Понимаешь, о чем я речь веду?
— Я устав партии не нарушаю…
— Не гневи народ, Чоров! Знаешь пословицу: народ хитер — бек хитер, народ поднялся — бек свалился…
4. СКАТЕРТЬЮ ДОРОГА
Кое-что из того, что говорил Кошроков, дошло до ушей Зураба Куантова. Всего разговора он не понял, но по ответам Чорова, по обрывкам фраз, доносившимся из телефонной трубки, можно было уяснить суть разговора. Значит, есть люди, не боящиеся Чорова, надо только их найти, вооружить теми неопровержимыми данными, какими располагает он…

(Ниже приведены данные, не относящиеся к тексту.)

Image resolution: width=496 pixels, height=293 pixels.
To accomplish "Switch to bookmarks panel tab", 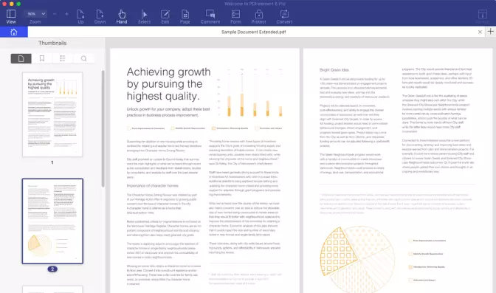I will (x=42, y=58).
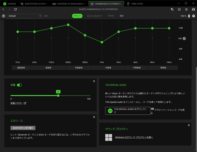Viewport: 197px width, 152px height.
Task: Open the Viper V4 Pro device tab
Action: tap(135, 4)

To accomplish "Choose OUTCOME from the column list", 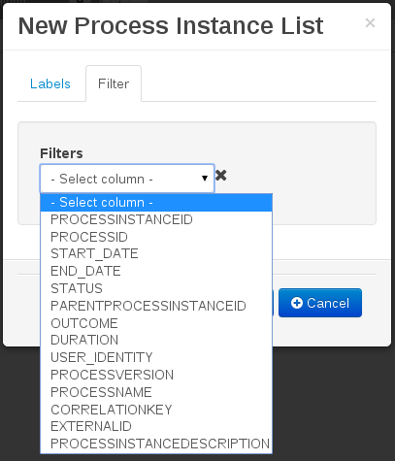I will tap(156, 323).
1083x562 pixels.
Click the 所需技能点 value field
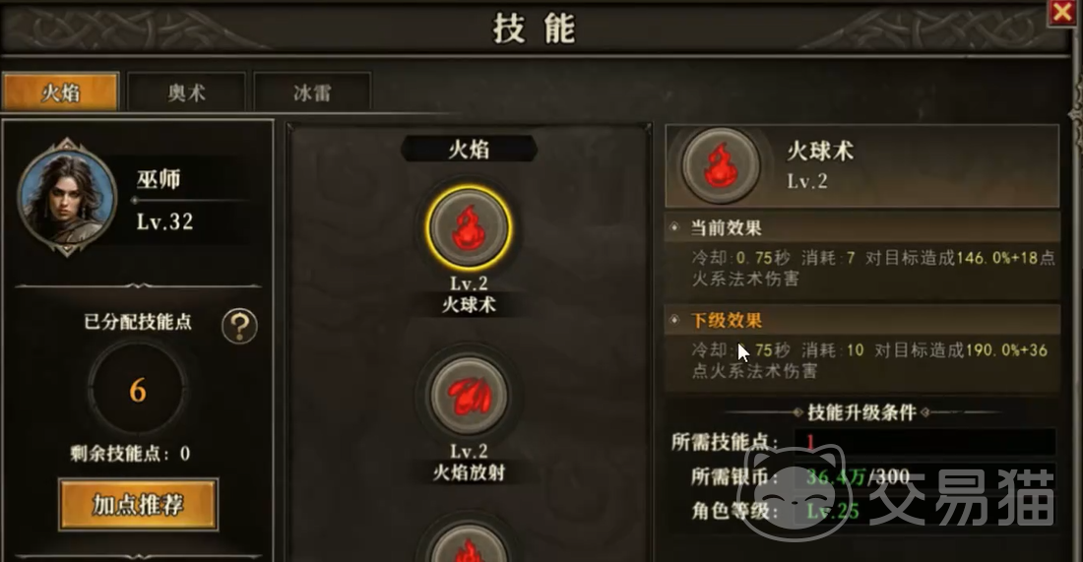pyautogui.click(x=924, y=442)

Расстроенный Чоров, положив трубку, продолжал сидеть молча. Разговор с уполномоченным сильно взволновал его, хотя собеседник говорил абсолютно корректно. Чертова Кураца! На свет бы ей не родиться!.. Наконец Чоров поднял глаза. Куантов согнулся на стуле так, словно держал на плечах мешок с солью. Длинные, худые пальцы, лежавшие на коленях, нервно подрагивали. Парень знал, зачем его вызвали.

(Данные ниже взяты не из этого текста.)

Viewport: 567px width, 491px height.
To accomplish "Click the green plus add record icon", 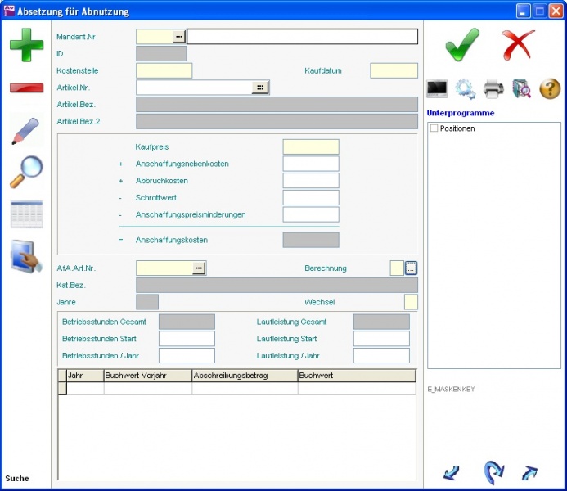I will coord(26,44).
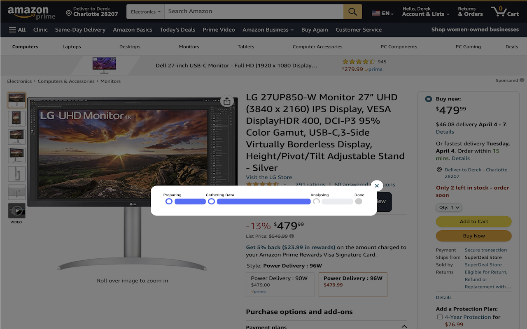Screen dimensions: 527x329
Task: Play the product VIDEO thumbnail
Action: point(16,210)
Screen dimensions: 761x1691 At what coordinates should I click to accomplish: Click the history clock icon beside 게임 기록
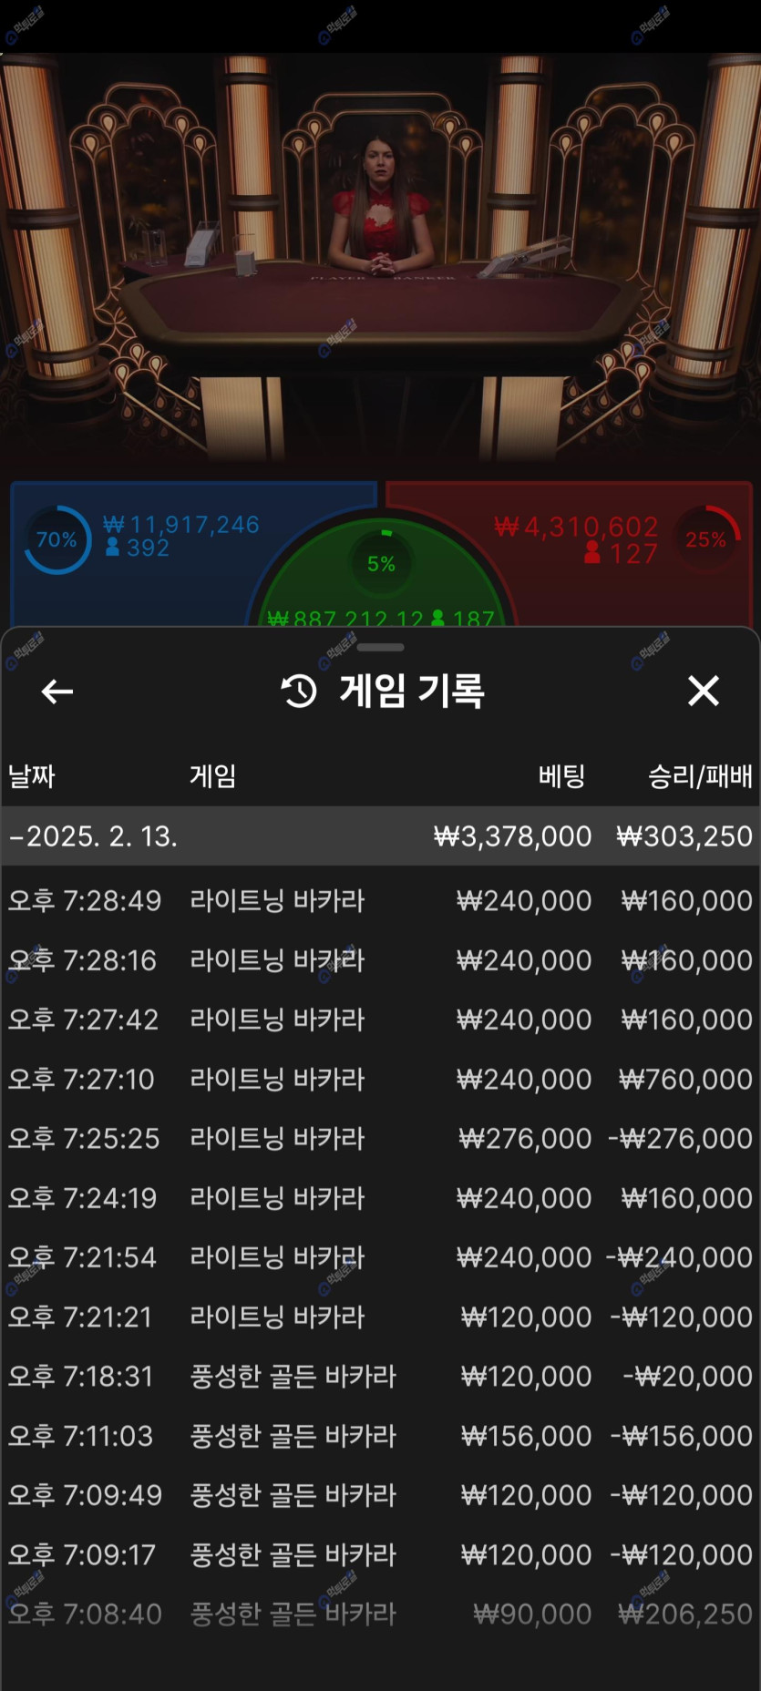299,692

— Подумал? — «Райнач» выпустил из ноздрей струю дыма.
— Подумал, — нерешительно ответил Зураб.
— Так что — по рукам?
— В каком смысле? — Куантов оттягивал время. Но и без того разозленный Чоров мог запросто схватить чернильный прибор и швырнуть его в увертливого газетчика.

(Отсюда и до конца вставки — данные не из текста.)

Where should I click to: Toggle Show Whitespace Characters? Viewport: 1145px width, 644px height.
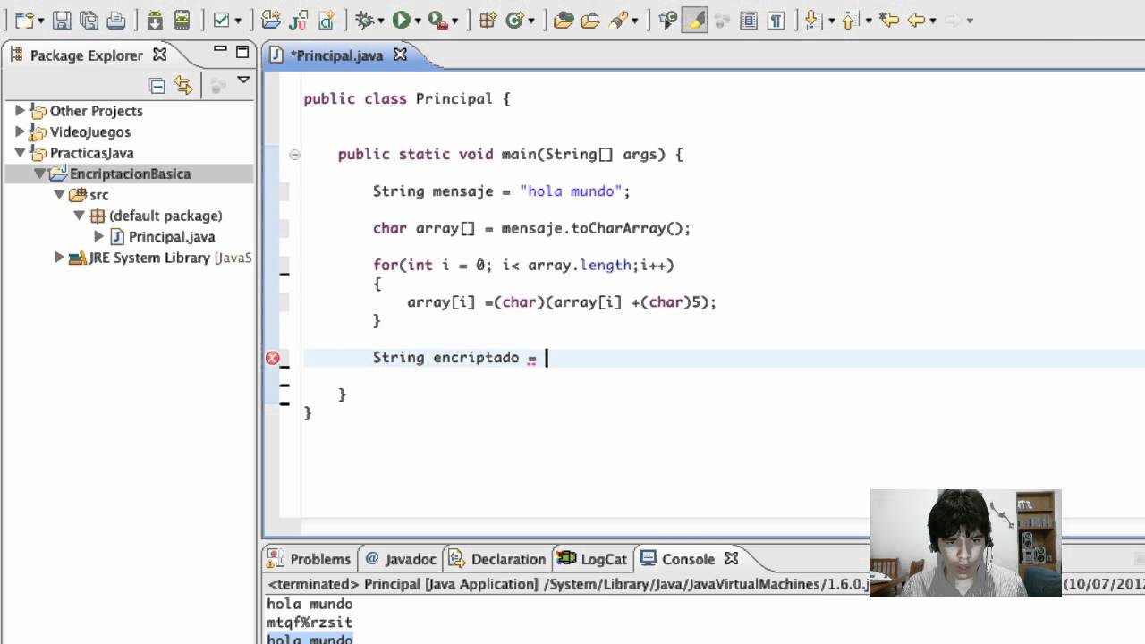coord(775,19)
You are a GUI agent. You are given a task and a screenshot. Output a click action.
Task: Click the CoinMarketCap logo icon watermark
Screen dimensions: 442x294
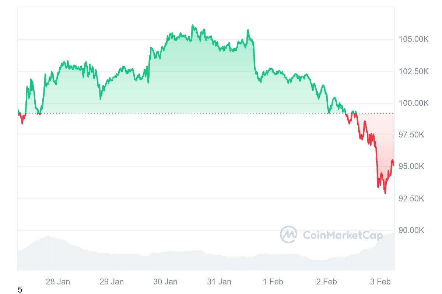[288, 234]
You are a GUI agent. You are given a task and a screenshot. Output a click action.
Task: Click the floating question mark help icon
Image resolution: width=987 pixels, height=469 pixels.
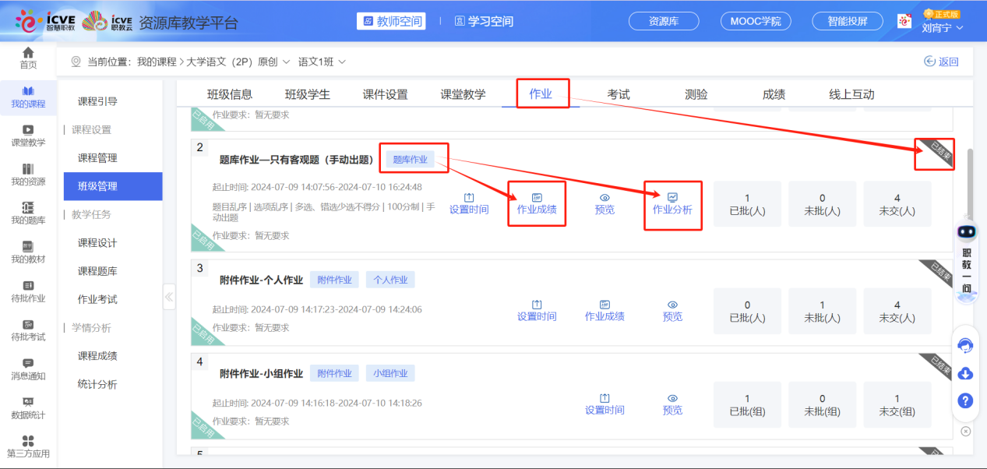coord(965,400)
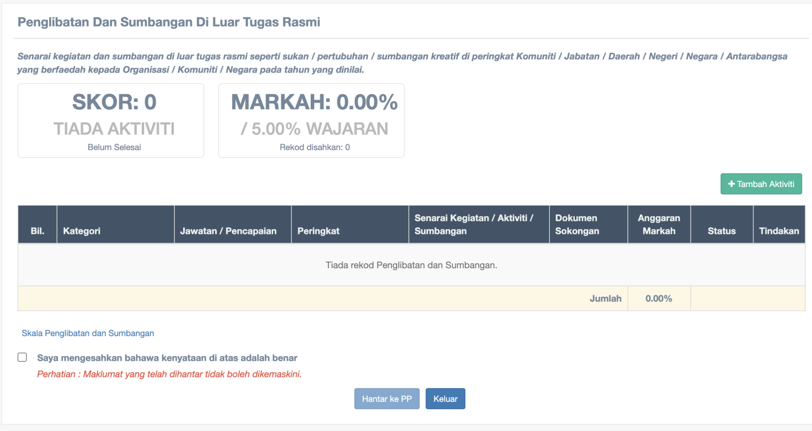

— Что значит — в каком смысле? — рявкнул он. — Забыл? Ты предашь огню свою вонючую статейку, обязуешься во веки веков не писать ничего подобного и становишься ответственным редактором районной многотиражки. Что, плохо? А пошлешь свой пасквиль в газету, он попадет выше, оттуда пришлют комиссию, комиссия не подтвердит твои выводы, и я — уж поверь — сделаю все, чтобы тебя привлекли к ответственности за клевету.
— Как — к ответственности?
— Очень просто. Ты не докажешь, что по моему указанию колхозы скупали масло в торге и сдавали его как заготовленное ими. И насчет яиц тоже ничего не докажешь…
На собрании литераторов, где было несколько эвакуированных русских писателей, его хвалили за опубликованную первую повесть «Скатертью дорога», печатавшуюся в нескольких номерах местной газеты. У газетных киосков в эти дни по утрам даже стояла очередь.
Повесть была написана на документальной основе и рассказывала о хождении по мукам одной колхозницы. Естественно, автор дал персонажам вымышленные имена, но многие читатели пытались узнавать героев, каждый называл имена знакомых. В название повести Зураб вынес слова одного из главных действующих лиц, который на угрозу Нануси (Чоров прекрасно понял, что она и есть Кантаса): «Я дойду до правды», цинично рассмеялся в ответ: «Ступай, скатертью дорога».